= TASK TO COMPLETE =
For the data below, give again exactly the lines from the one containing "Fall 2016 (542, 963)" through the one containing "français (1752, 122)", both ends included, and no others.
--------------------------------------------------
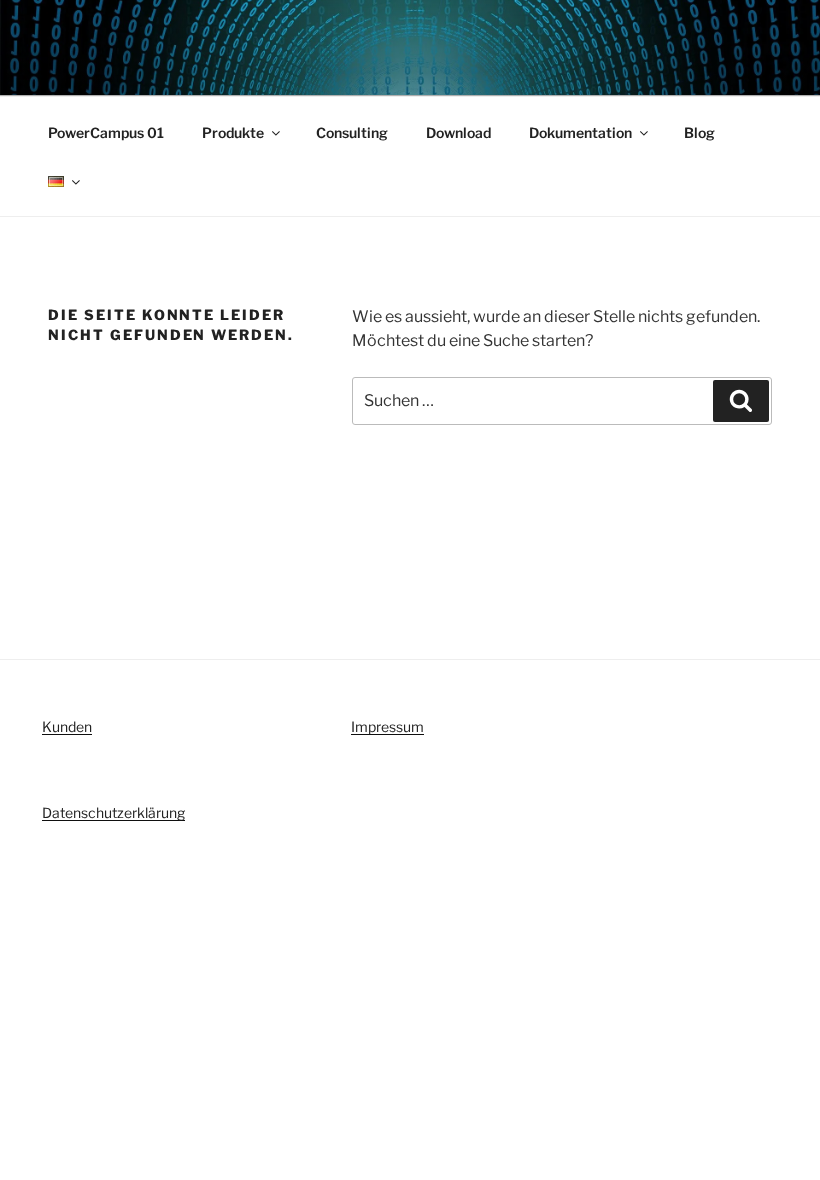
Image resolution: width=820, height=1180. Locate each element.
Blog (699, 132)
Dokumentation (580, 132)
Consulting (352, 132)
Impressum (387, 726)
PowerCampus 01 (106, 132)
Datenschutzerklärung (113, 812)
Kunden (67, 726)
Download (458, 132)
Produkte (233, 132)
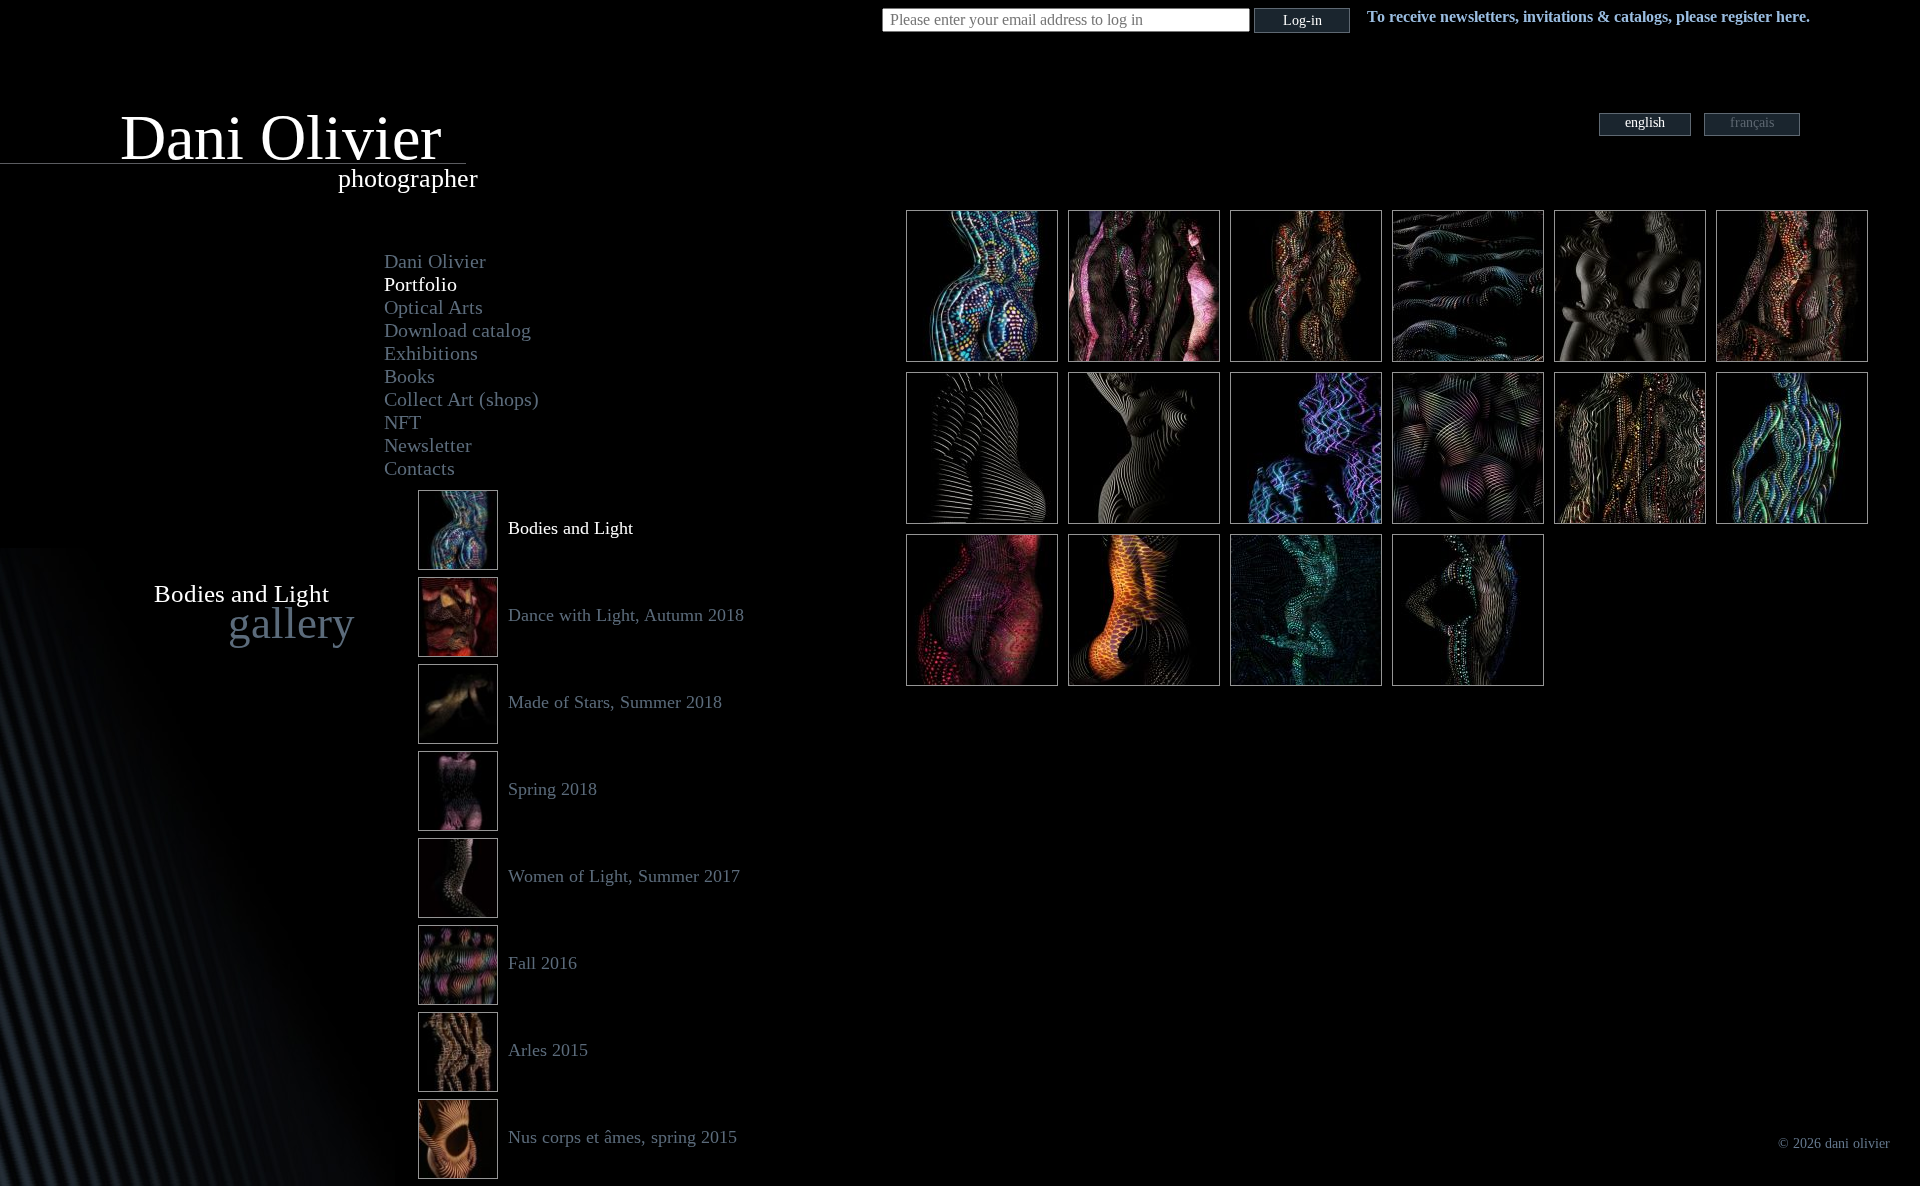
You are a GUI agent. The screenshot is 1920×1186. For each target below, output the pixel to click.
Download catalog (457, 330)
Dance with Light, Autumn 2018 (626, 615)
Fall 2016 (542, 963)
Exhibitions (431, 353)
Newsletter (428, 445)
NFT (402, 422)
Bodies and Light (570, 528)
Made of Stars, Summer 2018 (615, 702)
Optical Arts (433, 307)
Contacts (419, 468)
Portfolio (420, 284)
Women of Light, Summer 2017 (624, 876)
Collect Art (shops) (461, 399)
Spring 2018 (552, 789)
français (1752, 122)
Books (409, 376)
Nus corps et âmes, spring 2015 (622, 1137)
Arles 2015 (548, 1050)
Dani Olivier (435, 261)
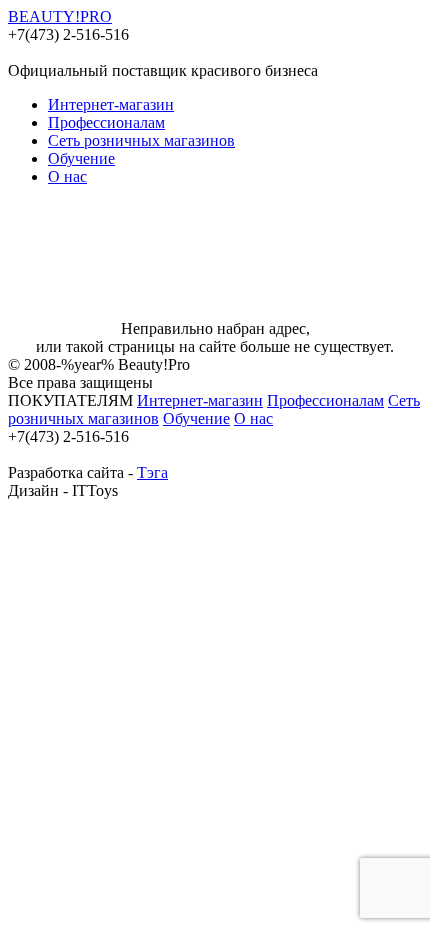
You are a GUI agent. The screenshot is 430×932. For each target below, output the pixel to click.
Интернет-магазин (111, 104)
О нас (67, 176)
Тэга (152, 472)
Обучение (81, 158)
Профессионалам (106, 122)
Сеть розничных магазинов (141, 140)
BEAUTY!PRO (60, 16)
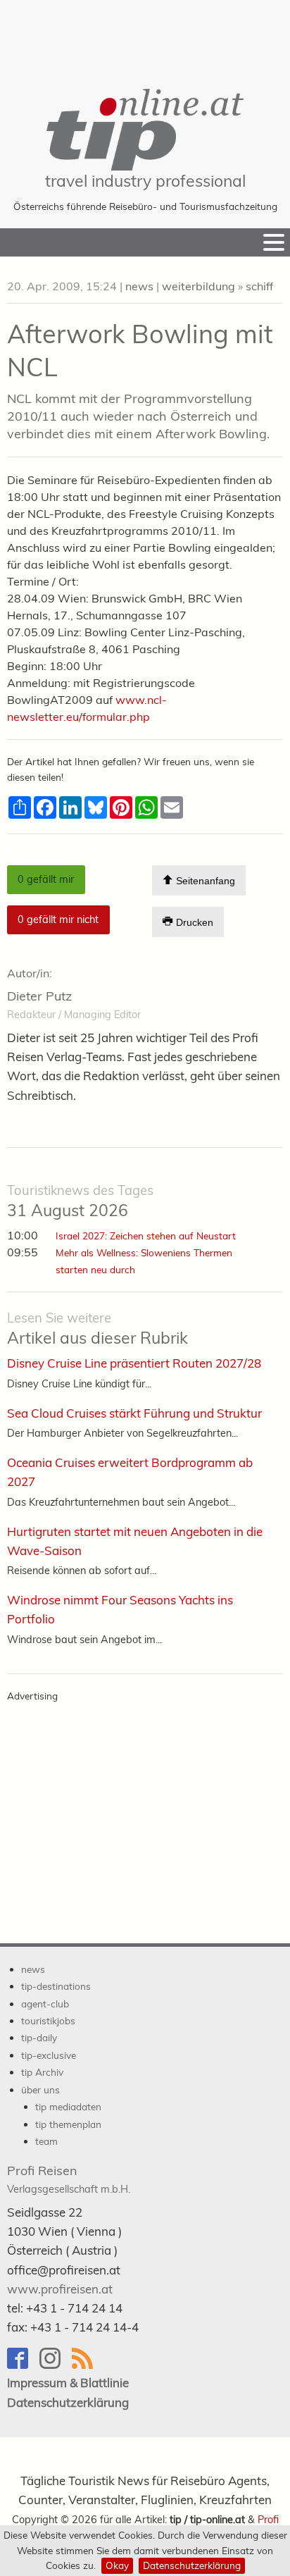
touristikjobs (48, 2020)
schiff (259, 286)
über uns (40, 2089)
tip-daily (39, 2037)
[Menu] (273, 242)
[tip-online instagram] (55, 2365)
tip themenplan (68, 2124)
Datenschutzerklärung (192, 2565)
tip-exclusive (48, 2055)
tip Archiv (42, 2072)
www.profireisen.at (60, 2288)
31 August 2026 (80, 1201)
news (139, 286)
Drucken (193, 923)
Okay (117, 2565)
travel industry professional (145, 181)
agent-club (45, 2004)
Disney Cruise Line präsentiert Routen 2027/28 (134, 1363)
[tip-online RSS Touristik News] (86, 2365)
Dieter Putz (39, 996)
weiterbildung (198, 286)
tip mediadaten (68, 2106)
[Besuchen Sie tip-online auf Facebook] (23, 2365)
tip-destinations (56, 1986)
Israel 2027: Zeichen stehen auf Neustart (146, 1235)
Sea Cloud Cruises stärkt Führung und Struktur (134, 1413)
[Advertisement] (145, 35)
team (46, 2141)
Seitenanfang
--------------------------------------------------
= TASK RESPONSE =
Fall 2016 (542, 963)
Exhibitions (431, 353)
Newsletter (428, 445)
NFT (402, 422)
Bodies and Light (570, 528)
Made of Stars, Summer 2018 (615, 702)
Optical Arts (433, 307)
Contacts (419, 468)
Portfolio (420, 284)
Women of Light, Summer 2017 (624, 876)
Collect Art (shops) (461, 399)
Spring 2018 (552, 789)
français (1752, 122)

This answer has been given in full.